[A block of data]
----------
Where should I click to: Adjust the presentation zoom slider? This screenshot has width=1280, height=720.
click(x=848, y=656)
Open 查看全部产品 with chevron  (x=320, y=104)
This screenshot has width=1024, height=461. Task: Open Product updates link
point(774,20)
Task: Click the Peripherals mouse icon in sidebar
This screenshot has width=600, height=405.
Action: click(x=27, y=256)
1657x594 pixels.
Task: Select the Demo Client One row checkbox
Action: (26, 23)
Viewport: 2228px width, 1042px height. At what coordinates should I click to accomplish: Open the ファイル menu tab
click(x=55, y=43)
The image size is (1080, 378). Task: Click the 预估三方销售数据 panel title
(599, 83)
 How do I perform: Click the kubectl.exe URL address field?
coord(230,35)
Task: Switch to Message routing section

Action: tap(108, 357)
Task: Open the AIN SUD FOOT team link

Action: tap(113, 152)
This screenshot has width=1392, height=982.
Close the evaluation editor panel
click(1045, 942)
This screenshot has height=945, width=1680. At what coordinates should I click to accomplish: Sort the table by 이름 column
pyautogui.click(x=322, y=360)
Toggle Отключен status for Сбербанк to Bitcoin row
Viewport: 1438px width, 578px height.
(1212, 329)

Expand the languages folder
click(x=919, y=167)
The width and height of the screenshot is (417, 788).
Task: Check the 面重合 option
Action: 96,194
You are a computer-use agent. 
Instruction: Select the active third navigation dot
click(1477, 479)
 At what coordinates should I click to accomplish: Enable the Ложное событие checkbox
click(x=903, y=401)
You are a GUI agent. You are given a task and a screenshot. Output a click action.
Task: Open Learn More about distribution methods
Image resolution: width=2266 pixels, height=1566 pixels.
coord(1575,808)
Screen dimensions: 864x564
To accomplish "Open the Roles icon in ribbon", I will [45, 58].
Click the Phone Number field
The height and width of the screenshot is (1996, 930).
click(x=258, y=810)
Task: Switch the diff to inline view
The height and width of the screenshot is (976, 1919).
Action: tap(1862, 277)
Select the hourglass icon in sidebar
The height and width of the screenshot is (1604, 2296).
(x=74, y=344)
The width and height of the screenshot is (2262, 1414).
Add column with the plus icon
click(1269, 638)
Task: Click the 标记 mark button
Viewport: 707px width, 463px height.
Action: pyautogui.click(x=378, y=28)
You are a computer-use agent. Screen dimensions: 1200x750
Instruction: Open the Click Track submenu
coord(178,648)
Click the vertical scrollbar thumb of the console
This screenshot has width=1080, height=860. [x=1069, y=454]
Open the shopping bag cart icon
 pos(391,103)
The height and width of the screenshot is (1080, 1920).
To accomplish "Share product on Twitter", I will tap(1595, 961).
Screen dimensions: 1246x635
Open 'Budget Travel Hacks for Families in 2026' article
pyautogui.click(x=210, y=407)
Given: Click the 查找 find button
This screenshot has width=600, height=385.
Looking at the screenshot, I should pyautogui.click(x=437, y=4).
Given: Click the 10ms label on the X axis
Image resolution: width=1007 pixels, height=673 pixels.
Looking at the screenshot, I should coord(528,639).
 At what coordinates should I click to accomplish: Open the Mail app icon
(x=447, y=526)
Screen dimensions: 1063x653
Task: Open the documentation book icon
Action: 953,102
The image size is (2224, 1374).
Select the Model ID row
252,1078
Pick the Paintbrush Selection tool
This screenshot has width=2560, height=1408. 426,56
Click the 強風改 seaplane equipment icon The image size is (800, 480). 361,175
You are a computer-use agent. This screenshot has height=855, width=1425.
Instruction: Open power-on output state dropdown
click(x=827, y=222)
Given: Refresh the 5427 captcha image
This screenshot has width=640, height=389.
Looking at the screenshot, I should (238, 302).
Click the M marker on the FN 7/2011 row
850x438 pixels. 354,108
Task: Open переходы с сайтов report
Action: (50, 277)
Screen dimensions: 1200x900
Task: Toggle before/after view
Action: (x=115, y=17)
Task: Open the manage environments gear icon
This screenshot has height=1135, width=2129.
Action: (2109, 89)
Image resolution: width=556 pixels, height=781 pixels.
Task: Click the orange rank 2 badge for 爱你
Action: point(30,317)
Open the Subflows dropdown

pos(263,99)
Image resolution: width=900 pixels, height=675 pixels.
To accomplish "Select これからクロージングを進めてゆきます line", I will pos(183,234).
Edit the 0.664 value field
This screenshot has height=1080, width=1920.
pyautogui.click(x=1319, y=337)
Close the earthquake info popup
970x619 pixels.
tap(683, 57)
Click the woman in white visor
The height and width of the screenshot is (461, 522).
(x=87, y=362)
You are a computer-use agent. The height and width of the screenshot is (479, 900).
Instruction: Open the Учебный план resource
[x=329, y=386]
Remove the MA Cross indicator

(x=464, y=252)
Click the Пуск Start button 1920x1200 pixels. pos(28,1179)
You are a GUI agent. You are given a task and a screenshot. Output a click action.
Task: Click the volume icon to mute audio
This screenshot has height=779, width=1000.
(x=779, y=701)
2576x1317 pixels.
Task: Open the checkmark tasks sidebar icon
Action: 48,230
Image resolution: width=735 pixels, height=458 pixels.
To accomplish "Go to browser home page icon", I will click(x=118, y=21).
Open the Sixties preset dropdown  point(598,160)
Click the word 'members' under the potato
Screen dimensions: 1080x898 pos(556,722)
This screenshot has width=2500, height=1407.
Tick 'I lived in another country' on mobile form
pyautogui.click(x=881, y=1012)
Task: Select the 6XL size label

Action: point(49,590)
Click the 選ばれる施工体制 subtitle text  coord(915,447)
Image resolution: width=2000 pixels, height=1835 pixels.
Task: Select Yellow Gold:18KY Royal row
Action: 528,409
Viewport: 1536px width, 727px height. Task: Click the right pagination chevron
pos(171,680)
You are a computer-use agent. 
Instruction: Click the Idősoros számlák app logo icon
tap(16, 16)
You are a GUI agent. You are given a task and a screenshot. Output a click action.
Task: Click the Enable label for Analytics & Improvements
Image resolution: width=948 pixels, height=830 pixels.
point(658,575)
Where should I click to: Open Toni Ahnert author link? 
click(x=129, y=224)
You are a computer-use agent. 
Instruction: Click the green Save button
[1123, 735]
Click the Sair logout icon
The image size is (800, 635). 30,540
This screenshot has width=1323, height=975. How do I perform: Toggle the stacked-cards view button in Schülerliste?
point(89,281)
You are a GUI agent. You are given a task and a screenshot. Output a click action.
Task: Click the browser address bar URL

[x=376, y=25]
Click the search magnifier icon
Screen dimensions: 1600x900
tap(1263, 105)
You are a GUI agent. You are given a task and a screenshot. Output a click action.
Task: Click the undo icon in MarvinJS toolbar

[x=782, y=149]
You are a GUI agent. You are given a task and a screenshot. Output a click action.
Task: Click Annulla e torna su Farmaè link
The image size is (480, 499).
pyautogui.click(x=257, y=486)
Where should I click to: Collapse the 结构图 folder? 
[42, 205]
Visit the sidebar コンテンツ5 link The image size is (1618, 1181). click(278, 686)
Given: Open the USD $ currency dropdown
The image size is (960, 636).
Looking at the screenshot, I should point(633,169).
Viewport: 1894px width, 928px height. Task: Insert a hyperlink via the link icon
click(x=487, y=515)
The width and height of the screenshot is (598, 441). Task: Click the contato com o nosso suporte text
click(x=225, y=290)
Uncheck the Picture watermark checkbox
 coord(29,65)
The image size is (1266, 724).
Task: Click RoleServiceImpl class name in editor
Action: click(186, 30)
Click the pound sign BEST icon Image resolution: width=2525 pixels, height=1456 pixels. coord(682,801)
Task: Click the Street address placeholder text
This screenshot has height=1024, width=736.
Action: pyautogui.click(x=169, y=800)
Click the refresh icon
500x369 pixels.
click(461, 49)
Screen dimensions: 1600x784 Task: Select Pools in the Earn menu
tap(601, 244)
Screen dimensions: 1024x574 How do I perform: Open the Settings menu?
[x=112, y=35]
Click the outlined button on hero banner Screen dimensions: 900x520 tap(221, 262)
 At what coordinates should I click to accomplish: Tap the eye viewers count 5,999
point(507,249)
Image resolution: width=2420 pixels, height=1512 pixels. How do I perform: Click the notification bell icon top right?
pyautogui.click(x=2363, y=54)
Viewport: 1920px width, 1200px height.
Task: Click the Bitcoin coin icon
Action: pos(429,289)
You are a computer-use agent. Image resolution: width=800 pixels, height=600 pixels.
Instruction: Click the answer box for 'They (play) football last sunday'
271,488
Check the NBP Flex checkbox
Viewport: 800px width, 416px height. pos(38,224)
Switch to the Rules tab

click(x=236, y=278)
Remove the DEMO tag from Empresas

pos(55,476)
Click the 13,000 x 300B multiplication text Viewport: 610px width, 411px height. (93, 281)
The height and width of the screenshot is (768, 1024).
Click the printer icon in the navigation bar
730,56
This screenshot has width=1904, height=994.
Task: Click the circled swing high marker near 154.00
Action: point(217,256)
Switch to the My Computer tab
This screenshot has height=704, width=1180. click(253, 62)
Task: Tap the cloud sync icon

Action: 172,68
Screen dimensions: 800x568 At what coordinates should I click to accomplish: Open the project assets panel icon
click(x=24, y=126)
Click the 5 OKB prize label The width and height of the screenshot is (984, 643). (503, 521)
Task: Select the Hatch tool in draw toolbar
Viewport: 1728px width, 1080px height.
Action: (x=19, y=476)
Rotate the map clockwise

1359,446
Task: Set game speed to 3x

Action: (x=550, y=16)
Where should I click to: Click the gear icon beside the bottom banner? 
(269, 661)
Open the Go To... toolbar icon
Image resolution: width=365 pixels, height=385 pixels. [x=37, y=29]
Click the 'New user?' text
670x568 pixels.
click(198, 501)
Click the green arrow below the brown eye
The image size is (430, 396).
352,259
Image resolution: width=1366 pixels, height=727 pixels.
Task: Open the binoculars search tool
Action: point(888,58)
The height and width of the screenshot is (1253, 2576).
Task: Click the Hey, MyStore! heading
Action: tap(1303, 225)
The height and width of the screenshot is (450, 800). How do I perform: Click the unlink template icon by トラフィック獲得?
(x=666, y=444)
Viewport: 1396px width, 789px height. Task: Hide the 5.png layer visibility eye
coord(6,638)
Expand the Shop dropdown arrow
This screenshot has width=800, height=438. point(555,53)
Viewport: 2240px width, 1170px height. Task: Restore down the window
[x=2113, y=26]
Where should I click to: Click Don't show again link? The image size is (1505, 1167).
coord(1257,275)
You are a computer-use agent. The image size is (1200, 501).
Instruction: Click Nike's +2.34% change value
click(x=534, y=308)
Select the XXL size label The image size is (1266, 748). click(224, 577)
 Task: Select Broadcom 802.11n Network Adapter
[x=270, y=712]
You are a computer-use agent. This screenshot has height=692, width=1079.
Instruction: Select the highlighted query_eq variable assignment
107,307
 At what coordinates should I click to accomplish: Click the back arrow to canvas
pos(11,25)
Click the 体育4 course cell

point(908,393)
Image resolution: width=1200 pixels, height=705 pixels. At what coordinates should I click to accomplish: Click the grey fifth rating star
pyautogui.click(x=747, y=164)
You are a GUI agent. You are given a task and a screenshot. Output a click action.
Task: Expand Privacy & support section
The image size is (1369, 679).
----------
* EXERCISE DESCRIPTION
Work out how many lines in the block above contain the string "checkbox", with case counting, and give only the number.

* FULL RESPONSE
4